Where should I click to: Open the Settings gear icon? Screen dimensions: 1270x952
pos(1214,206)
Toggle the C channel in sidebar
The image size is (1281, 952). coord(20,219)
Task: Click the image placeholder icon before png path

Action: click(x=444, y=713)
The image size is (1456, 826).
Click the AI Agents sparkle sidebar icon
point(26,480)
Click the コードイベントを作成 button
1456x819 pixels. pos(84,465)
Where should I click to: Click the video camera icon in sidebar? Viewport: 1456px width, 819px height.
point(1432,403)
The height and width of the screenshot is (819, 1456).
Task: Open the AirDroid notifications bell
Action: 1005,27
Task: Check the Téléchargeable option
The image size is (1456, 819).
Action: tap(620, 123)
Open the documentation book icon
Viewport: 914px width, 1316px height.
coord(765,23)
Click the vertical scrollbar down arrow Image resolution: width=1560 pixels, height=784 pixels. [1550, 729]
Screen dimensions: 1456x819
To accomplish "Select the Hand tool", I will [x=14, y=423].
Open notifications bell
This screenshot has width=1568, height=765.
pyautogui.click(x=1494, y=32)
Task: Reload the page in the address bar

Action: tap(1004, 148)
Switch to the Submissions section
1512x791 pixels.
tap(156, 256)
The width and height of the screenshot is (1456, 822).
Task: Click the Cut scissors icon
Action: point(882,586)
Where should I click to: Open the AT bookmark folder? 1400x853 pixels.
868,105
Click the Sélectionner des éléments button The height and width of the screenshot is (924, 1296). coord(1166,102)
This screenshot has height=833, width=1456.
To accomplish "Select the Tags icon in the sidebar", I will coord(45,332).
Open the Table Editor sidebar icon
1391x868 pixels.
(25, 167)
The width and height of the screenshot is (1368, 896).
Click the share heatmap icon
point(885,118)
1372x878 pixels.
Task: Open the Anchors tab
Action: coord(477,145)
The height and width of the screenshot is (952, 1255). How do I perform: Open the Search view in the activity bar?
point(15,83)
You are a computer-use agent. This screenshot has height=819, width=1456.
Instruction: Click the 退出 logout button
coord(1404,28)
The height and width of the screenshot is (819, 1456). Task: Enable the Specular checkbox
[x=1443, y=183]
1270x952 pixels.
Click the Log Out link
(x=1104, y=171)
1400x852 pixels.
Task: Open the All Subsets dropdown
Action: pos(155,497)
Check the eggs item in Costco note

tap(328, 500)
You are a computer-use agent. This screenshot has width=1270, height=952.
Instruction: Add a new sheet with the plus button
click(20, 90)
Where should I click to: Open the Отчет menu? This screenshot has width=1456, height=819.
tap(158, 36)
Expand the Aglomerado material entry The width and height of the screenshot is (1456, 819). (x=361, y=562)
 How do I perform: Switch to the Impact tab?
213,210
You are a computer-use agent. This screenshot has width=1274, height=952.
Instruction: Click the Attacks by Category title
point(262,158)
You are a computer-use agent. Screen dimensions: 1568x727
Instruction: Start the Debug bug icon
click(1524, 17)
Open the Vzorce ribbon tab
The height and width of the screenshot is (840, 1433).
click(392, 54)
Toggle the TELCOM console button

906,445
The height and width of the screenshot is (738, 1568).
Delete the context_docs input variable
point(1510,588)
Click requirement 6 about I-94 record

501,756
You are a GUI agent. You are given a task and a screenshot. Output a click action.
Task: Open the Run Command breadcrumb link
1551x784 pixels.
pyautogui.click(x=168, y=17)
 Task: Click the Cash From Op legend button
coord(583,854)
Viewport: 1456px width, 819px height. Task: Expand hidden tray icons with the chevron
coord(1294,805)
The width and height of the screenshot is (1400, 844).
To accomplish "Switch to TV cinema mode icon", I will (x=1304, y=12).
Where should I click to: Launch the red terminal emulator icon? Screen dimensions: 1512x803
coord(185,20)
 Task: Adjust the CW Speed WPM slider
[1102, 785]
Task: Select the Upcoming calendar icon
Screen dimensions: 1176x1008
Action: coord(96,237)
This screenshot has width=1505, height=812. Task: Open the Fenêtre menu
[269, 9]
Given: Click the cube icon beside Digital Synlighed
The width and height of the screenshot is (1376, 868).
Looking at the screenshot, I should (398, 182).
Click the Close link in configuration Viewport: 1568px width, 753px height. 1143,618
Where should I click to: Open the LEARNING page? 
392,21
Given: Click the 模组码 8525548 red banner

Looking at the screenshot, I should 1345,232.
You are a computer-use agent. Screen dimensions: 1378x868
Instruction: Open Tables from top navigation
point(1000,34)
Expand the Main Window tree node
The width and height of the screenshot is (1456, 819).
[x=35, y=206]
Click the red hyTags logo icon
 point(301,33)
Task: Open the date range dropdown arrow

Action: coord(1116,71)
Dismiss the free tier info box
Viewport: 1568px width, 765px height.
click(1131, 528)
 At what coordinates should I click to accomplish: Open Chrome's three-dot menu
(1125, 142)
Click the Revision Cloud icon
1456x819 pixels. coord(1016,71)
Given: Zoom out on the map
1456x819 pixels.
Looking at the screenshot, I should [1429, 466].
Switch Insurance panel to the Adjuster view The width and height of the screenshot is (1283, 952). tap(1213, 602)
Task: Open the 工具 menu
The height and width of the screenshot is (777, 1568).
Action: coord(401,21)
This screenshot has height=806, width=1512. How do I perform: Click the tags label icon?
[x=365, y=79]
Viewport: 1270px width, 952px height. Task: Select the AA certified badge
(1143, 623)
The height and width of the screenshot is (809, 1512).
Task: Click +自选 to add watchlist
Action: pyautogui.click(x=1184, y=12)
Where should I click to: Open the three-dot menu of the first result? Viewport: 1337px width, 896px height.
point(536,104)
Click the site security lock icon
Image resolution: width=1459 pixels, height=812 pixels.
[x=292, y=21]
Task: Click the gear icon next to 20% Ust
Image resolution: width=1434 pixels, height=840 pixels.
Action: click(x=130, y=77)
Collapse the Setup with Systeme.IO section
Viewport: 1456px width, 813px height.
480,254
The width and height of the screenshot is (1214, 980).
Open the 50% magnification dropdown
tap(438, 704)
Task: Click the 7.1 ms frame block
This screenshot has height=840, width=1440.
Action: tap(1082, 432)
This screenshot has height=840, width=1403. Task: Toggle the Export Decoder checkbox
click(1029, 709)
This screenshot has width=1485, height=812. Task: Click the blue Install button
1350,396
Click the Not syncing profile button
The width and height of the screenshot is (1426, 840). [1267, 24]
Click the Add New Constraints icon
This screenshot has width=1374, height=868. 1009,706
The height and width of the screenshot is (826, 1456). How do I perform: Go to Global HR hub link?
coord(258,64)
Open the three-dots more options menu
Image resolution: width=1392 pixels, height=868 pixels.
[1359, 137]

PROMPT. Would you print each line of the material exactly?

REPLY.
Where should I click to: Open the Settings gear icon? Screen dimensions: 1270x952
pos(1214,206)
Toggle the C channel in sidebar
The image size is (1281, 952). coord(20,219)
Task: Click the image placeholder icon before png path

Action: click(x=444, y=713)
The image size is (1456, 826).
Click the AI Agents sparkle sidebar icon
point(26,480)
Click the コードイベントを作成 button
1456x819 pixels. pos(84,465)
Where should I click to: Click the video camera icon in sidebar? Viewport: 1456px width, 819px height.
point(1432,403)
The height and width of the screenshot is (819, 1456).
Task: Open the AirDroid notifications bell
Action: 1005,27
Task: Check the Téléchargeable option
The image size is (1456, 819).
Action: tap(620, 123)
Open the documentation book icon
Viewport: 914px width, 1316px height.
coord(765,23)
Click the vertical scrollbar down arrow Image resolution: width=1560 pixels, height=784 pixels. [1550, 729]
Screen dimensions: 1456x819
To accomplish "Select the Hand tool", I will [x=14, y=423].
Open notifications bell
This screenshot has width=1568, height=765.
pyautogui.click(x=1494, y=32)
Task: Reload the page in the address bar

Action: tap(1004, 148)
Switch to the Submissions section
1512x791 pixels.
tap(156, 256)
The width and height of the screenshot is (1456, 822).
Task: Click the Cut scissors icon
Action: point(882,586)
Where should I click to: Open the AT bookmark folder? 1400x853 pixels.
868,105
Click the Sélectionner des éléments button The height and width of the screenshot is (924, 1296). coord(1166,102)
This screenshot has height=833, width=1456.
To accomplish "Select the Tags icon in the sidebar", I will coord(45,332).
Open the Table Editor sidebar icon
1391x868 pixels.
(25, 167)
The width and height of the screenshot is (1368, 896).
Click the share heatmap icon
point(885,118)
1372x878 pixels.
Task: Open the Anchors tab
Action: coord(477,145)
The height and width of the screenshot is (952, 1255). How do I perform: Open the Search view in the activity bar?
point(15,83)
You are a computer-use agent. This screenshot has height=819, width=1456.
Instruction: Click the 退出 logout button
coord(1404,28)
The height and width of the screenshot is (819, 1456). Task: Enable the Specular checkbox
[x=1443, y=183]
1270x952 pixels.
Click the Log Out link
(x=1104, y=171)
1400x852 pixels.
Task: Open the All Subsets dropdown
Action: pos(155,497)
Check the eggs item in Costco note

tap(328, 500)
You are a computer-use agent. This screenshot has width=1270, height=952.
Instruction: Add a new sheet with the plus button
click(20, 90)
Where should I click to: Open the Отчет menu? This screenshot has width=1456, height=819.
tap(158, 36)
Expand the Aglomerado material entry The width and height of the screenshot is (1456, 819). (x=361, y=562)
 How do I perform: Switch to the Impact tab?
213,210
You are a computer-use agent. This screenshot has width=1274, height=952.
Instruction: Click the Attacks by Category title
point(262,158)
You are a computer-use agent. Screen dimensions: 1568x727
Instruction: Start the Debug bug icon
click(1524, 17)
Open the Vzorce ribbon tab
The height and width of the screenshot is (840, 1433).
click(392, 54)
Toggle the TELCOM console button

906,445
The height and width of the screenshot is (738, 1568).
Delete the context_docs input variable
point(1510,588)
Click requirement 6 about I-94 record

501,756
You are a GUI agent. You are given a task and a screenshot. Output a click action.
Task: Open the Run Command breadcrumb link
1551x784 pixels.
pyautogui.click(x=168, y=17)
 Task: Click the Cash From Op legend button
coord(583,854)
Viewport: 1456px width, 819px height. Task: Expand hidden tray icons with the chevron
coord(1294,805)
The width and height of the screenshot is (1400, 844).
To accomplish "Switch to TV cinema mode icon", I will (x=1304, y=12).
Where should I click to: Launch the red terminal emulator icon? Screen dimensions: 1512x803
coord(185,20)
 Task: Adjust the CW Speed WPM slider
[1102, 785]
Task: Select the Upcoming calendar icon
Screen dimensions: 1176x1008
Action: coord(96,237)
This screenshot has width=1505, height=812. Task: Open the Fenêtre menu
[269, 9]
Given: Click the cube icon beside Digital Synlighed
The width and height of the screenshot is (1376, 868).
Looking at the screenshot, I should (398, 182).
Click the Close link in configuration Viewport: 1568px width, 753px height. 1143,618
Where should I click to: Open the LEARNING page? 
392,21
Given: Click the 模组码 8525548 red banner

Looking at the screenshot, I should 1345,232.
You are a computer-use agent. Screen dimensions: 1378x868
Instruction: Open Tables from top navigation
point(1000,34)
Expand the Main Window tree node
The width and height of the screenshot is (1456, 819).
[x=35, y=206]
Click the red hyTags logo icon
 point(301,33)
Task: Open the date range dropdown arrow

Action: coord(1116,71)
Dismiss the free tier info box
Viewport: 1568px width, 765px height.
click(1131, 528)
 At what coordinates should I click to accomplish: Open Chrome's three-dot menu
(1125, 142)
Click the Revision Cloud icon
1456x819 pixels. coord(1016,71)
Given: Zoom out on the map
1456x819 pixels.
Looking at the screenshot, I should [1429, 466].
Switch Insurance panel to the Adjuster view The width and height of the screenshot is (1283, 952). tap(1213, 602)
Task: Open the 工具 menu
The height and width of the screenshot is (777, 1568).
Action: coord(401,21)
This screenshot has height=806, width=1512. How do I perform: Click the tags label icon?
[x=365, y=79]
Viewport: 1270px width, 952px height. Task: Select the AA certified badge
(1143, 623)
The height and width of the screenshot is (809, 1512).
Task: Click +自选 to add watchlist
Action: pyautogui.click(x=1184, y=12)
Where should I click to: Open the three-dot menu of the first result? Viewport: 1337px width, 896px height.
point(536,104)
Click the site security lock icon
Image resolution: width=1459 pixels, height=812 pixels.
[x=292, y=21]
Task: Click the gear icon next to 20% Ust
Image resolution: width=1434 pixels, height=840 pixels.
Action: click(x=130, y=77)
Collapse the Setup with Systeme.IO section
Viewport: 1456px width, 813px height.
480,254
The width and height of the screenshot is (1214, 980).
Open the 50% magnification dropdown
tap(438, 704)
Task: Click the 7.1 ms frame block
This screenshot has height=840, width=1440.
Action: tap(1082, 432)
This screenshot has height=840, width=1403. Task: Toggle the Export Decoder checkbox
click(1029, 709)
This screenshot has width=1485, height=812. Task: Click the blue Install button
1350,396
Click the Not syncing profile button
The width and height of the screenshot is (1426, 840). [1267, 24]
Click the Add New Constraints icon
This screenshot has width=1374, height=868. 1009,706
The height and width of the screenshot is (826, 1456). How do I perform: Go to Global HR hub link?
coord(258,64)
Open the three-dots more options menu
Image resolution: width=1392 pixels, height=868 pixels.
[1359, 137]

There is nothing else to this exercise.